Me recuerdo como una niña constantemente enferma, alérgica al sol, con infecciones de vías urinarias recurrentes, siempre con calor y que aprovechaba cualquier oportunidad para mojarse la cara y la cabeza, todo el tiempo me dolía algo, siempre necesitaba dormir más y levantarme temprano era un verdadero suplicio. En ese entonces yo no sabía nada sobre enfermedades crónicas ni discapacidad, yo pensaba que era normal sentirse así.

Mi doctora me dijo que desde niña tengo fibromialgia, pero me acostumbré al dolor y me atendí solamente cuando la enfermedad ya había avanzado y los síntomas se agudizaron; eso me hace pensar en todas las niñas que viven con dolor y malestares sin saber que eso no es normal, sin saber que están enfermas y que aunque no hay cura sí se puede mejorar la calidad de vida.

Tengo pavor a las agujas, un diagnóstico de principios de fiebre reumática me llevó a ser sometida a un tratamiento basado en inyecciones, perdí la cuenta de la cantidad de veces que la aguja penetró en mi piel y de las veces que lloré pidiendo a mi mamá y papá que no me inyectaran. Siendo niña tampoco sabía que el dolor no se iría nunca, que las agujas pasarían a ser de mi familia y que la vida me presentaría dos opciones ante un diagnóstico tan oscuro: quedarme en mi cama sufriendo mi enfermedad o tomar lo positivo de mi vida y salir adelante.

Obviamente escogí la segunda.

Quienes tenemos una enfermedad crónica, estamos acostumbrados a los duelos; los vivimos día a día; duelos de lo que un día fue y ya no es, de lo que queríamos que fuera y nunca será y de todo lo que hemos perdido. 
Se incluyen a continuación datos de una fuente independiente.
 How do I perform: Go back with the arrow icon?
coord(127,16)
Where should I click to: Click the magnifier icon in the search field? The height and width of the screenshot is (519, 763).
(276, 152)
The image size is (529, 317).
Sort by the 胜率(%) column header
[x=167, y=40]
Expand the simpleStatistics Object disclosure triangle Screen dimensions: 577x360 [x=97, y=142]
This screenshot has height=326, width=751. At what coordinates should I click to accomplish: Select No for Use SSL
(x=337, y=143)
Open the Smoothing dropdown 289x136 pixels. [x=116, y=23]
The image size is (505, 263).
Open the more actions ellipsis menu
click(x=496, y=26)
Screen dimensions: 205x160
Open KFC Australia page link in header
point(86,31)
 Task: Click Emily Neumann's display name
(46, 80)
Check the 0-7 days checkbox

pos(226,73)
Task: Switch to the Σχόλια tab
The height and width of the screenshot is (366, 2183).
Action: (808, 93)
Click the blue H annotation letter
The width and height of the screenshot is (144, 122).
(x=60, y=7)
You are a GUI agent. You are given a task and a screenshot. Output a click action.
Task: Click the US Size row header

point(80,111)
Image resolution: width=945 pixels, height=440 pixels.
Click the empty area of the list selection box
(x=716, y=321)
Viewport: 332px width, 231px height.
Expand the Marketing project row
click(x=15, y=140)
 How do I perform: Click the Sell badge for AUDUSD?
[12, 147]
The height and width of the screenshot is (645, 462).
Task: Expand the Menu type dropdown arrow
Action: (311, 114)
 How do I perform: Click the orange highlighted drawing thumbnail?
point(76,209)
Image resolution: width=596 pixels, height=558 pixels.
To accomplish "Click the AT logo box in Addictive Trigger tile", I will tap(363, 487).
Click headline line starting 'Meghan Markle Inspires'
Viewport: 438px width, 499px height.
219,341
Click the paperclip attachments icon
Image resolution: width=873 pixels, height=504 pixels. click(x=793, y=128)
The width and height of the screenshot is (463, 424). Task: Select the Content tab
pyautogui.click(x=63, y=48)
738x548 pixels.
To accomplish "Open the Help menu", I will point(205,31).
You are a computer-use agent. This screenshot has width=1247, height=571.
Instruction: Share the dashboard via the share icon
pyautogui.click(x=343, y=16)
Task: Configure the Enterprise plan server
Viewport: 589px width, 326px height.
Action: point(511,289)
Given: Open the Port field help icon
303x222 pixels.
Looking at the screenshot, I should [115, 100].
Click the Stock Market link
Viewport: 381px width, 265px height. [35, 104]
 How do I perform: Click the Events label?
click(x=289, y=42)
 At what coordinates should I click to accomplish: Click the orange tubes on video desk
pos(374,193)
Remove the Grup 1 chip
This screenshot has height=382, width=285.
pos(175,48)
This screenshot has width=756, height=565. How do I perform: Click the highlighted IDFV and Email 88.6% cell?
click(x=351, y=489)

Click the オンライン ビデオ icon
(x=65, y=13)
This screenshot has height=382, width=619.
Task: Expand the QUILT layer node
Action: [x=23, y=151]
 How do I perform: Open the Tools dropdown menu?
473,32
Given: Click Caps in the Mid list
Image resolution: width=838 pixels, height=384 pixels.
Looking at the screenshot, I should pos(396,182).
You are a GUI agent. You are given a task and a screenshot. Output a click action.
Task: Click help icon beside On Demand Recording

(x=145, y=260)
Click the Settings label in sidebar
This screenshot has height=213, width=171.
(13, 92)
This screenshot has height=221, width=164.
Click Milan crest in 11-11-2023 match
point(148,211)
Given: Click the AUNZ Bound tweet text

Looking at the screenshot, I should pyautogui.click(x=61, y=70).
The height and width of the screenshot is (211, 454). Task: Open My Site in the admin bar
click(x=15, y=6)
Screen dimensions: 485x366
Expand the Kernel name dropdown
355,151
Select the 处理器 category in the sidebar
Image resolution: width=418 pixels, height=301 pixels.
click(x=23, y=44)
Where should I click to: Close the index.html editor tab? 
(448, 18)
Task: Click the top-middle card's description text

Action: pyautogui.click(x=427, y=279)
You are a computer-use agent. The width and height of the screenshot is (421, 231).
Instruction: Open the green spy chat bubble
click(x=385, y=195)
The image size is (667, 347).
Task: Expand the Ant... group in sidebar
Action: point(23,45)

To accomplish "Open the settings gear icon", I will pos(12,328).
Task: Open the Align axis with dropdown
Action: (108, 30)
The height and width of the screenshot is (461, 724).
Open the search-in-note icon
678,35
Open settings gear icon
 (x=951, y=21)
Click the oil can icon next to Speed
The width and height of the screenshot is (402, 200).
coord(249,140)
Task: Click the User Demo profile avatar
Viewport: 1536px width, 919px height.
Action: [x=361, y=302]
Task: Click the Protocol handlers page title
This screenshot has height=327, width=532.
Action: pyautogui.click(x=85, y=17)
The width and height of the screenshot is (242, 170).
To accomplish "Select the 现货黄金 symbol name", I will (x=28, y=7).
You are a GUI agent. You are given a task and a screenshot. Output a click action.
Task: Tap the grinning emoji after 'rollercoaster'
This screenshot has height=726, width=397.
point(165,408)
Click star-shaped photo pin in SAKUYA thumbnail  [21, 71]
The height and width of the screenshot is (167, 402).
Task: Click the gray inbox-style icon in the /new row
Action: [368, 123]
Duelos que nos construyen, reconstruyen, golpean y fortalecen.

Todos los días pienso en todo lo que he tenido que dejar de hacer, en los zapatos y la ropa que ya no puedo usar, en las reuniones a las que no he podido ni podré asistir y en el estilo de vida al que tuve que renunciar. Todos los días pienso en lo que la fibromialgia me ha quitado y valoro todo lo que me ha dado y enseñado. 

Este texto no es un listado de lamentos y quejas, es una visibilización de lo que vivimos millones de mujeres todos los días y una pequeña catarsis que me lleva a reflexionar sobre lo mucho que he logrado, los grandes pasos que he dado y lo difícil que es vivir con una enfermedad crónica en un país donde somos invisibles.

Este es también un homenaje a mis amigas las fibromialgicas, a todas esas mujeres que sin romantizar el dolor luchan contra él, es un recordatorio de que existen muchas pacientes que no tienen acceso a tratamiento, que no cuentan con redes de apoyo y que son constantemente agredidas por sus familias incrédulas de su condición.  

Las mujeres con fibromialgia no somos flojas, no somos exageradas y no estamos locas: vivimos con dolor y merecemos ser tratadas con dignidad.